The White Rabbit
It'll be All Right on the Night
The Mad Hatter has a familiar look: he keeps fit each morning by doing a paper round which includes our street (no, not in his Mad Hatter costume).
That feisty Dormouse, the one with the Italian accent, is my other half in the backdrop painting department: Rita. She's the most multi-talented rodent I've ever had the pleasure to work with.
Nancy, our pianist, has been ill. She made it through the rehearsals but had to step down at short notice for the final performances. Wendy our producer went to a rival group's production at Ossett Town Hall at the weekend, explained our predicament and asked for help; Richard, the Priory Players' pianist, stepped in at the last minute.
'There's no people, like Show people' are there?
Drawing and Dancing
Must put in a word for the Nine of Spades, one of the girls in the chorus; all the young dancers were giving it all they've got but '9' seems like a natural; her actions flow with the music and she seems able to invest an arm movement or a turn with relaxed expressiveness.
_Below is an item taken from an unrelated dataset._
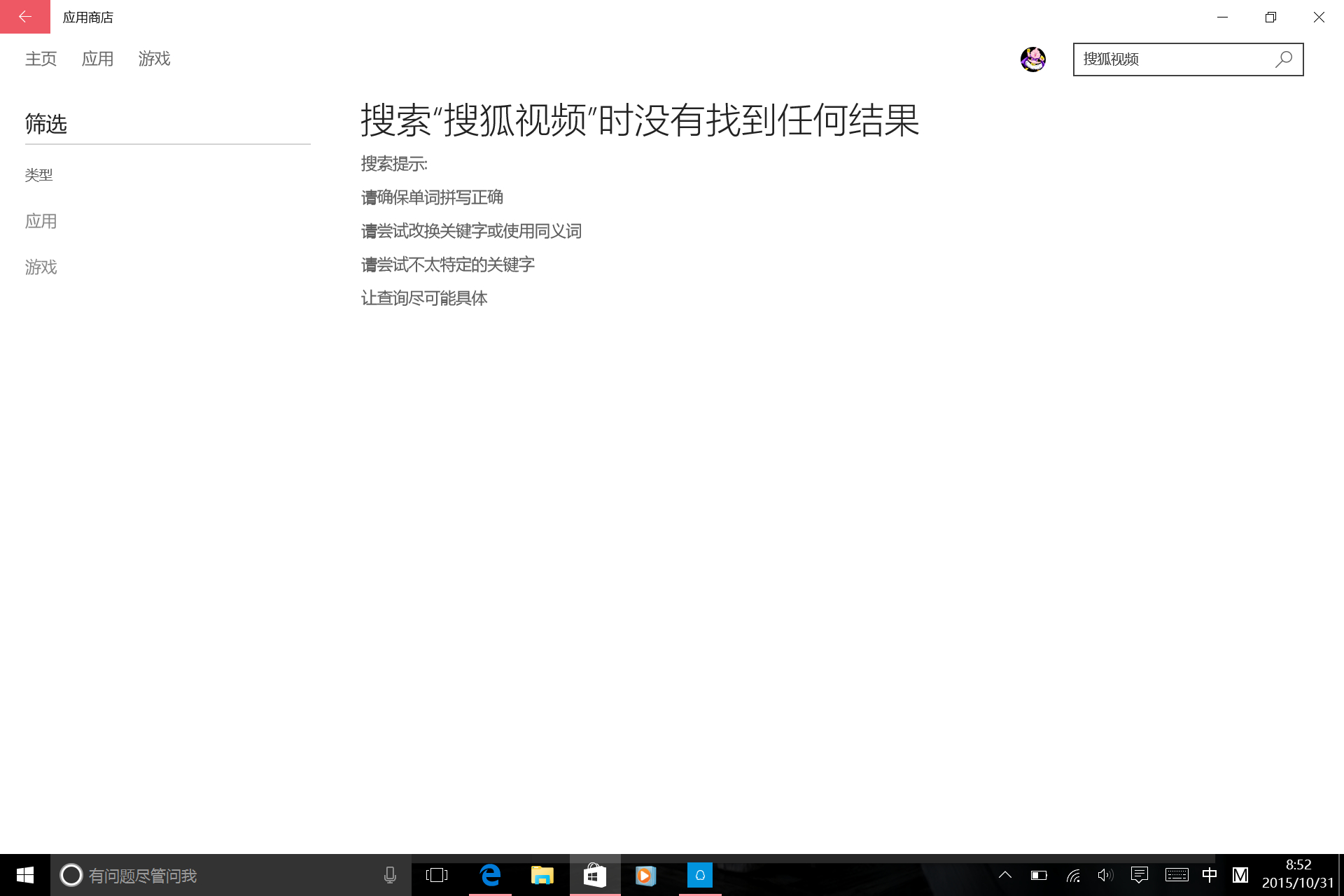Click Cortana microphone icon

(x=390, y=875)
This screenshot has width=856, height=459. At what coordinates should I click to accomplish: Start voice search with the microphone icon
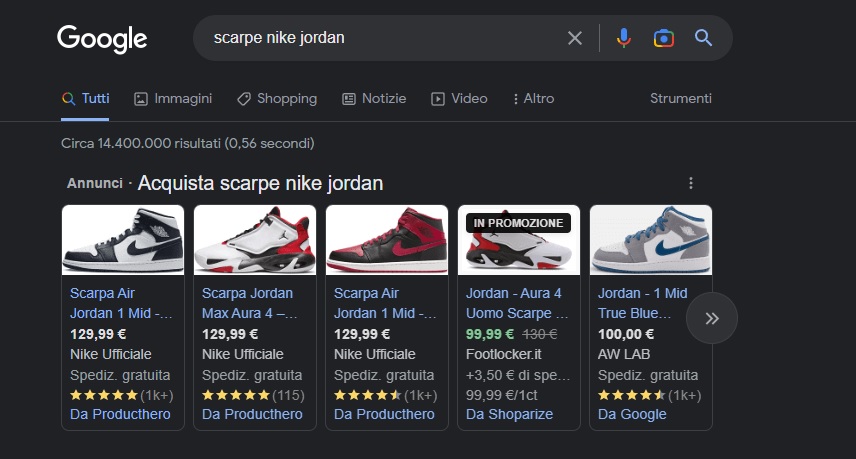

I guess that dancing is like drawing; it not just a case of going through
the motions, you have to 'become' what you're doing. In drawing, a meticulous
tracing of a photograph might turn out to be lacking in life while in
dance a technically perfect performance might seem slightly wooden.
A Dance to the Music of Time
Daisy (or is it Buttercup?), the pantomime cow, while not as elegant as number '9', is still very sprightly considering that she dates from 1988. My Mum made the costume in that year and Nancy the pianist tells us she has repaired the costume on dozens of occasions since.
Animal costumes can have enormously long lives. A radio carbon date on a piece of reindeer antler that got chipped off the head-dress of an English mummers' play costume revealed that it dated from the middle ages.